SonarSource researchers discovered two SQL injection vulnerabilities in Gentoo Soko, collectively tracked as CVE-2023-28424 (CVSS score: 9.1) ,, that can be exploited by a remote attacker to execute arbitrary code on vulnerable systems.
“The two package search handlers, Search and SearchFeed, implemented in pkg/app/handler/packages/search.go, are affected by a SQL injection via the q parameter. As a result, unauthenticated attackers can execute arbitrary SQL queries on https://packages.gentoo.org/.” reads the advisory published on GitHub. “It was also demonstrated that primitive was enough to gain code execution in the context of the PostgreSQL container.”

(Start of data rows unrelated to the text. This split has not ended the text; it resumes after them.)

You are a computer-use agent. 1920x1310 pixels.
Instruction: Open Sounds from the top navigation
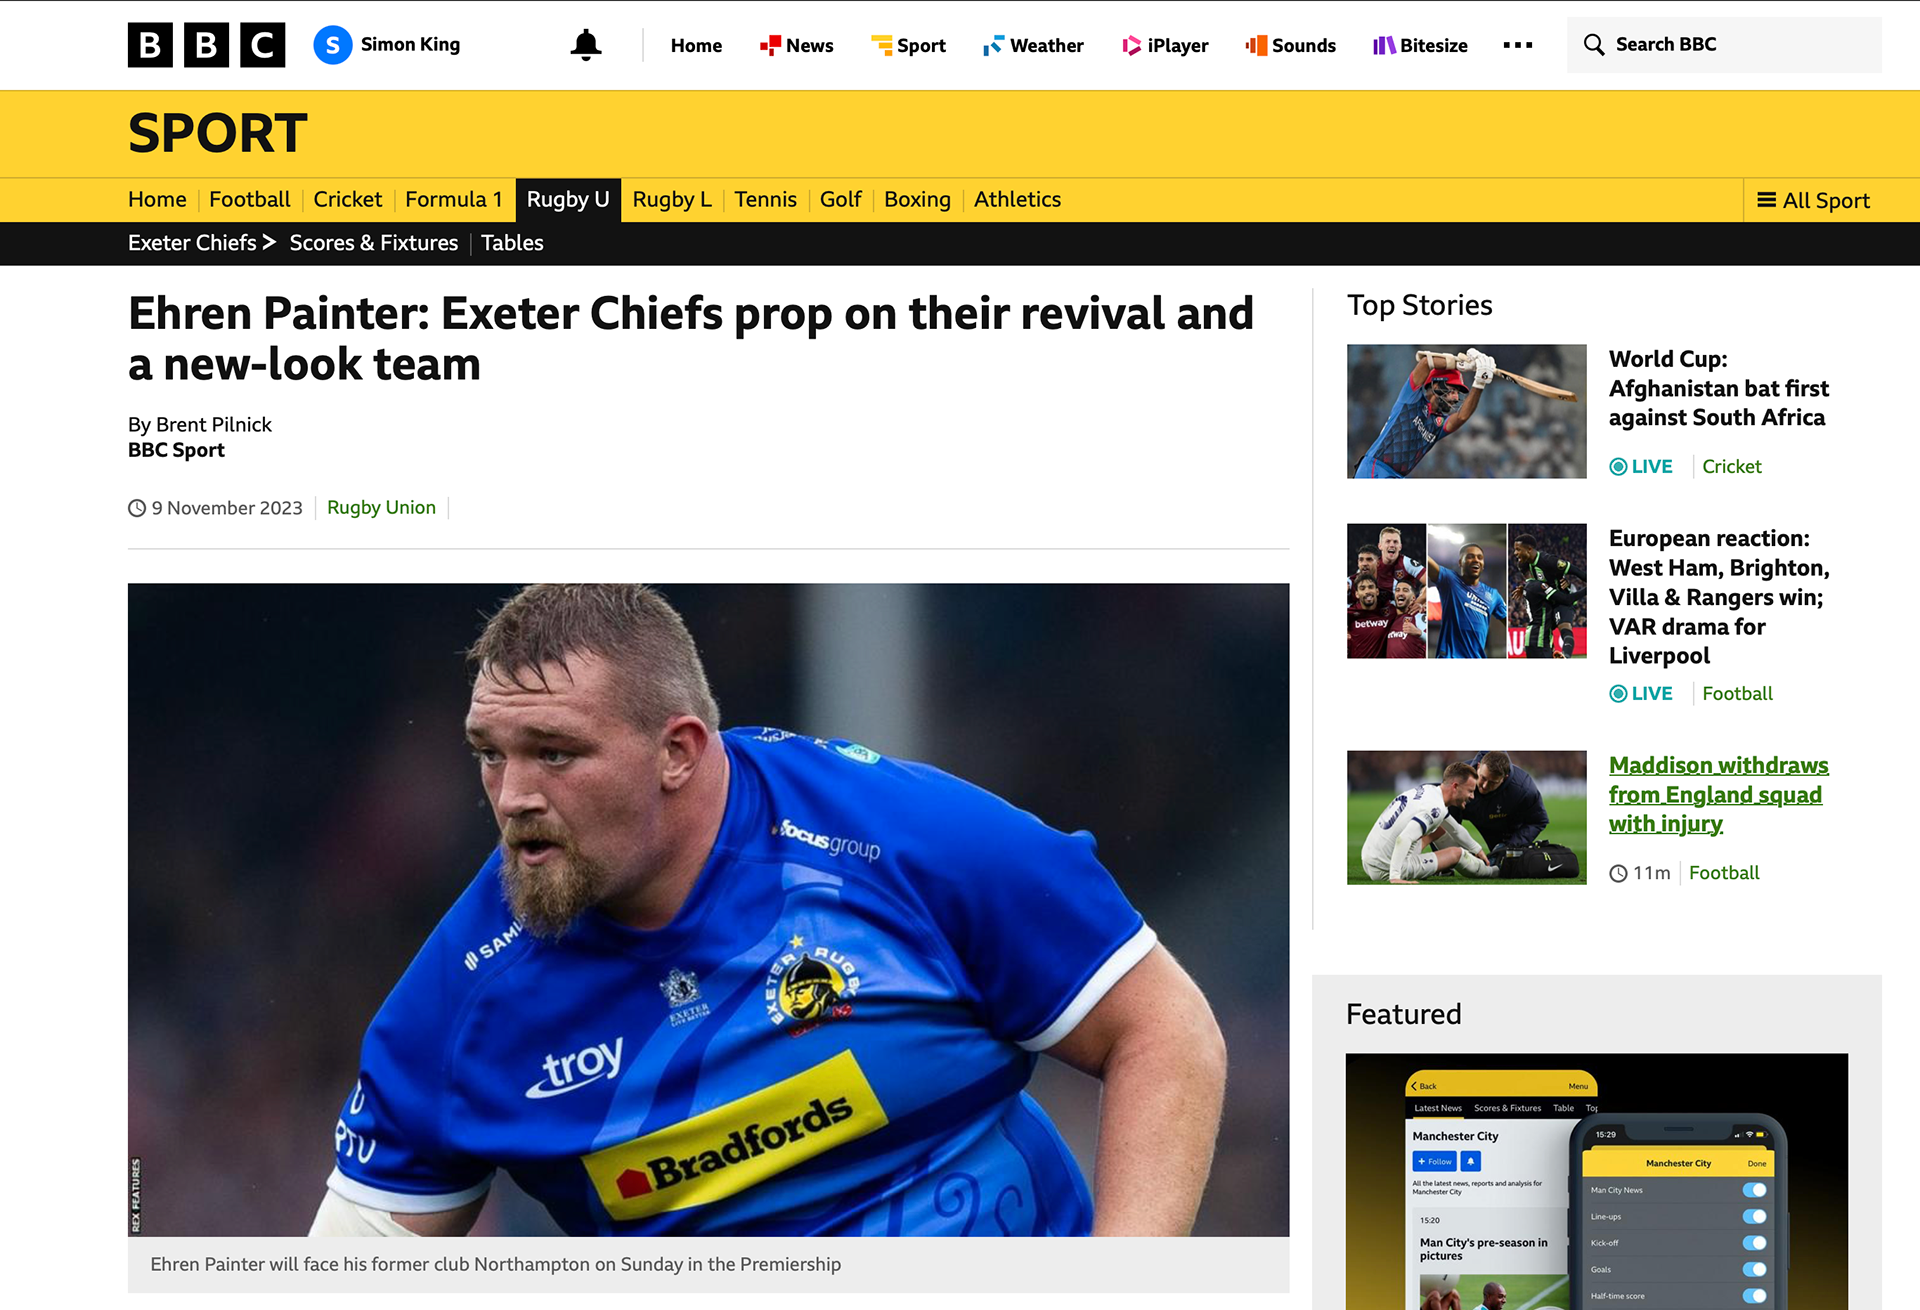point(1290,45)
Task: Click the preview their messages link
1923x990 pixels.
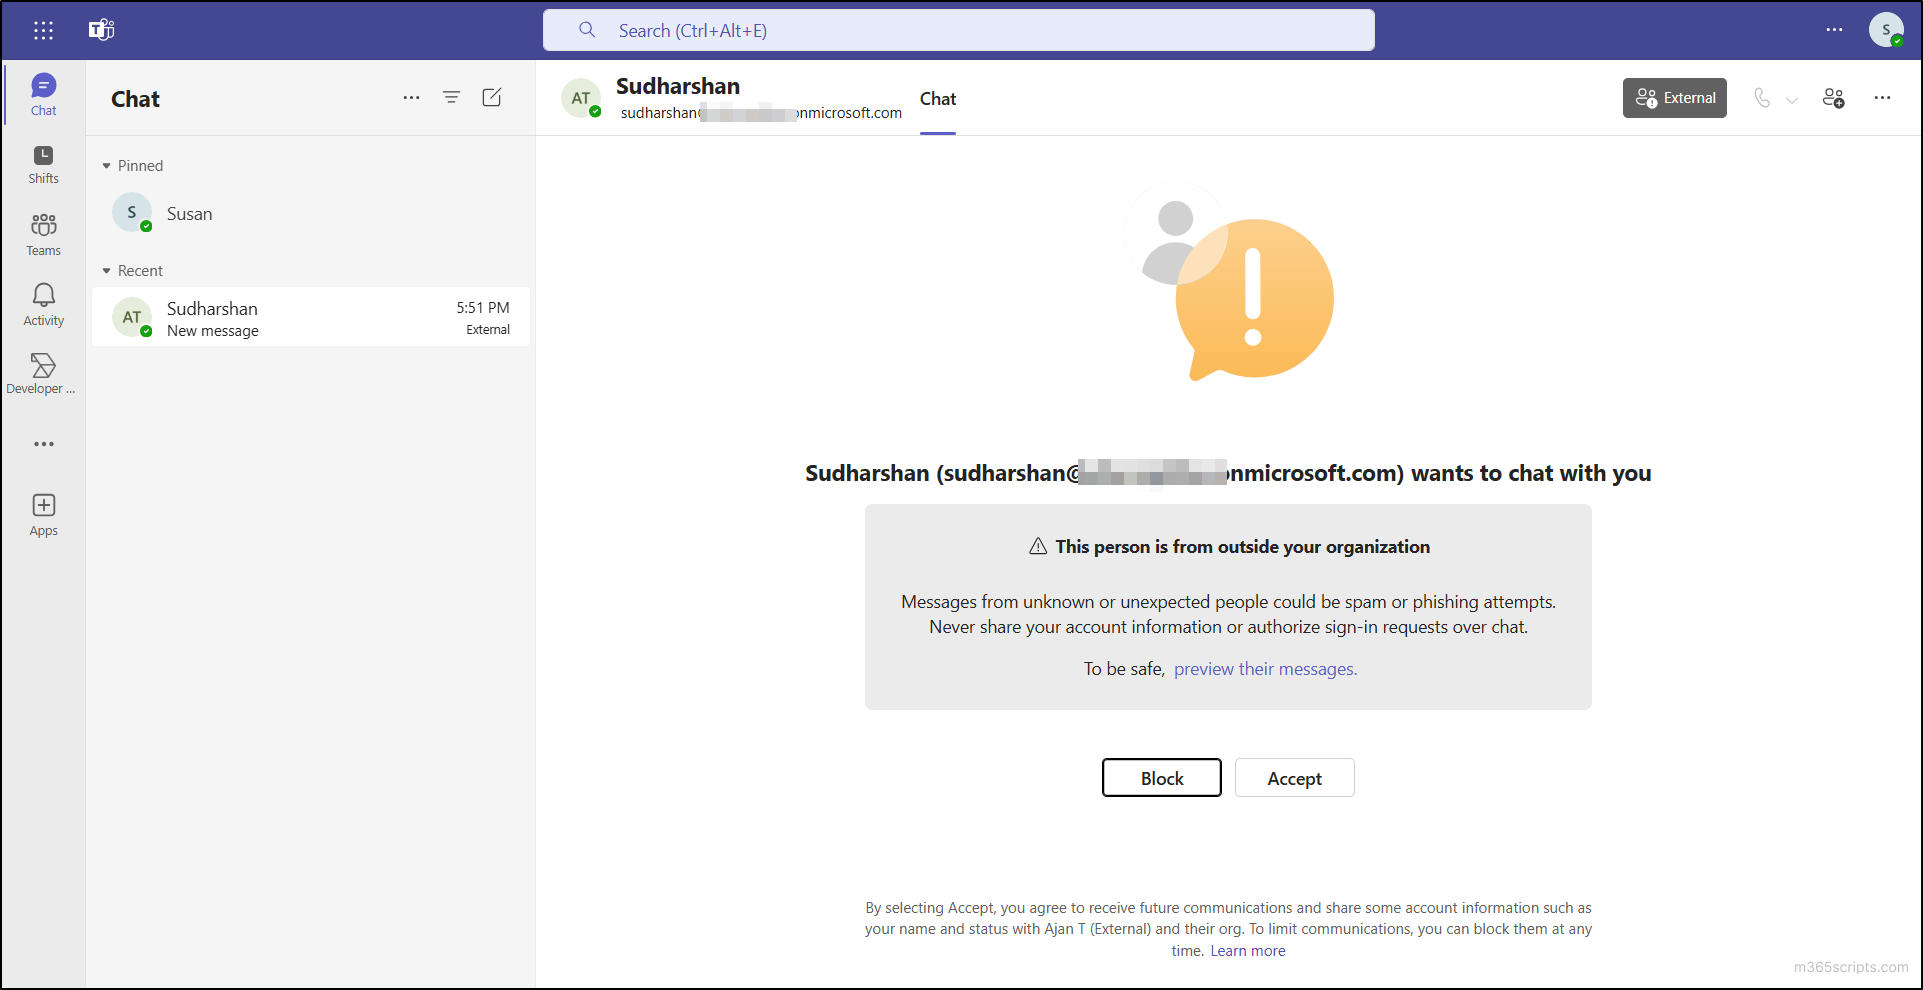Action: (1264, 668)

“The GraphiQL resolver PackageSearch, implemented in pkg/api/graphql/resolvers/resolver.go, is affected by a SQL injection via the searchTerm parameter. As a result, unauthenticated attackers can execute arbitrary SQL queries on https://packages.gentoo.org/.” states the advisory. “It was also demonstrated that primitive was enough to gain code execution in the context of the PostgreSQL container.”
Soko is a software deployed in the Gentoo Linux infrastructure, the researchers pointed out that is possible to exploit the issue to carry out SQL injection attacks despite the use of an Object-Relational Mapping (ORM) library and prepared statements.
The researchers explained that the exploitation of the vulnerabilities is possible due to a misconfiguration of the database.
The misconfiguration likely comes from the Docker containerization of their database, the experts pointed out that containers often “enjoy elevated privileges” because they are seen as a security boundary between software components.
SonarSource’s report states that a threat actor can inject specially crafted code to circumvent the escaping feature in the module to compose the queries and introduce SQL injections, resulting in the exposure of sensitive data.
The researchers recommend development teams of understanding how ORM APIs are designed to avoid the exploitation of similar vulnerabilities.
“In general, a common source of vulnerabilities with ORMs happens when there is no reference to the query builder instance in the current context; such cases are usually methods made to avoid code duplication across queries. Developers are then more likely to craft parts of the query manually and introduce SQL injections.” concludes the report. “Additionally, every ORM comes with its own take on API design, and it can be tricky to know about unsafe code patterns at first sight. This is where Go’s typing could come in handy at the cost of some flexibility by introducing compile-time safeguards, forcing developers to always separate instructions (the prepared statement) from data (the user’s input).”